Die
Waise
Sie trollten sich. Es war ein schlecht Begängnis,-
die letzte Klasse. Keine Glocke klang.
Die Kleine sann: Lang war die Mutter krank,
durch Jahre war die Stube ihr Gefängnis.
Sie sagten Alle heute: Gott sei Dank -
sie ist erlöst. - Ihr aber war so bang
vor einem unerklärlichen Verhängnis.
Ja, und was jetzt? Sie haben sie verscharrt.
Du lieber Gott, was ist doch gar so hart
der feuchte Hügel da von Schutt und Steinen.
Und Mütterchen war doch gewohnt an Leinen
als weiches Lager. Und ihr kommt ein Weinen.
Warum sie sie so schlecht gebettet haben?
Warum in dumpfe, schwarze Erde graben
was hoch im Himmel helle Heimat hat? -
Der Himmel! Das muß eine Märchenstadt
mit goldnen Kuppeln sein und weißen Gassen,
dort ist nur Licht und Liebe - nicht zu fassen,
und niemand ist dort traurig und verlassen,
und selig Singen ist dort alles Tun.
Ein Stern ist Spielzeug wie das weiße Schaf,
mit dem die Kleine wohl zu spielen traf,
und ist dort oben eins besonders brav,
darfs in des Mondes Silberwiege ruhn,
verkrochen in der Wolken Flockenflaum.
Das muß ein Schlaf dort sein - und erst ein Traum!
Da sieht die Kleine aus dem Sinnen auf:
Der Frühling wartet rings mit tausend Blüten,
und wie in jenen tiefen Märchenmythen,
drin braune Zwerge rote Schätze hüten,
ist lauter eitel Gold der Kirchturmknauf.
Nein, ist die Gotteswelt doch eine Pracht
und neu, als hätt der Herr sie just gemacht;
der Kleinen ists ein Jubel - und sie lacht.

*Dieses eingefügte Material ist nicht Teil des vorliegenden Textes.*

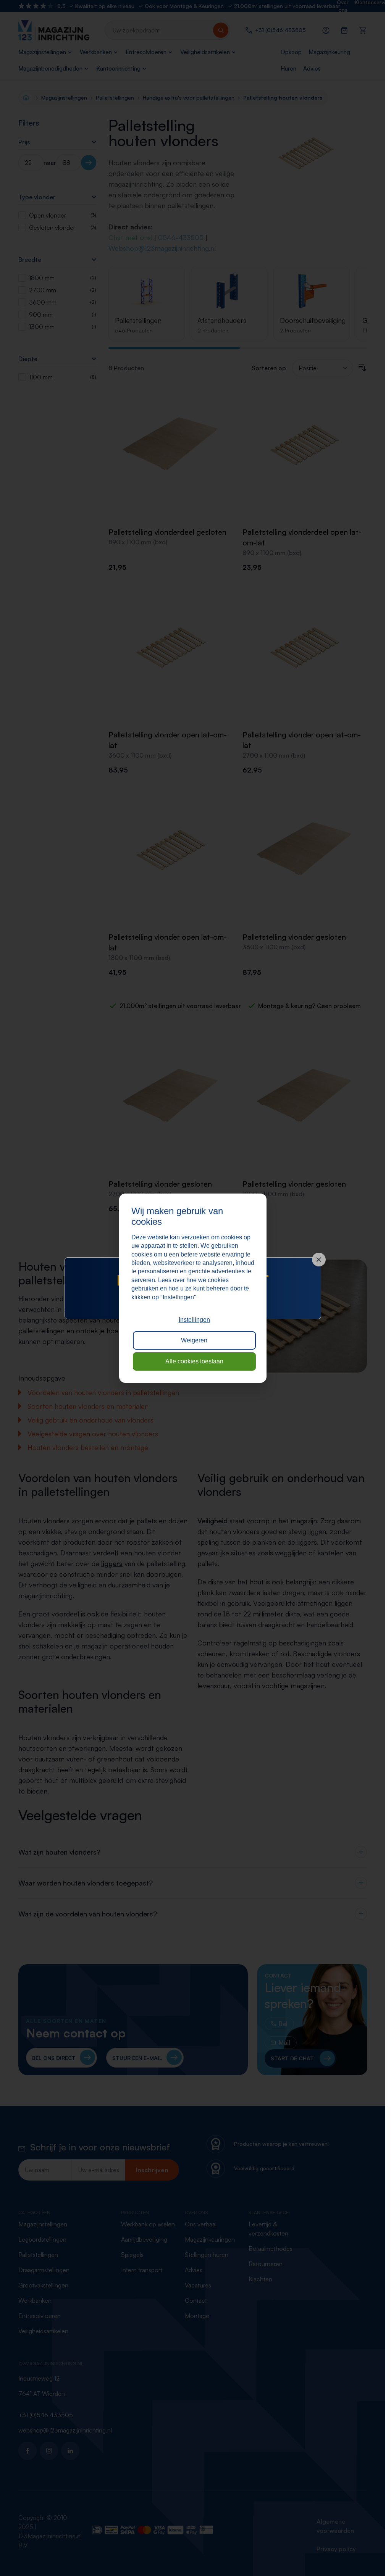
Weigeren (194, 1340)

Da schaut sie: drüben an der Kirchhofmauer
lehnt noch ein Mann so reglos und so müd;
in seinem dunkelgroßen Auge glüht
wie eine trübe Totenkerze - Trauer.
Derb ist und bäuerisch sein grau Gewand;
ins wirre Haar krallt er die irre Hand
und starrt verloren nach der Berge Rand
als ob zum Fluge in das fremde Land
sich seiner Seele leise Schwinge breite.
Die Kleine trippelt kindisch ihm zur Seite
und staunt ihn groß mit Frageaugen an
und dann klingts alltagsfremd und unverdorben:
"Du, was bist du so traurig, fremder Mann, -
ist dir vielleicht auch Mütterchen gestorben?"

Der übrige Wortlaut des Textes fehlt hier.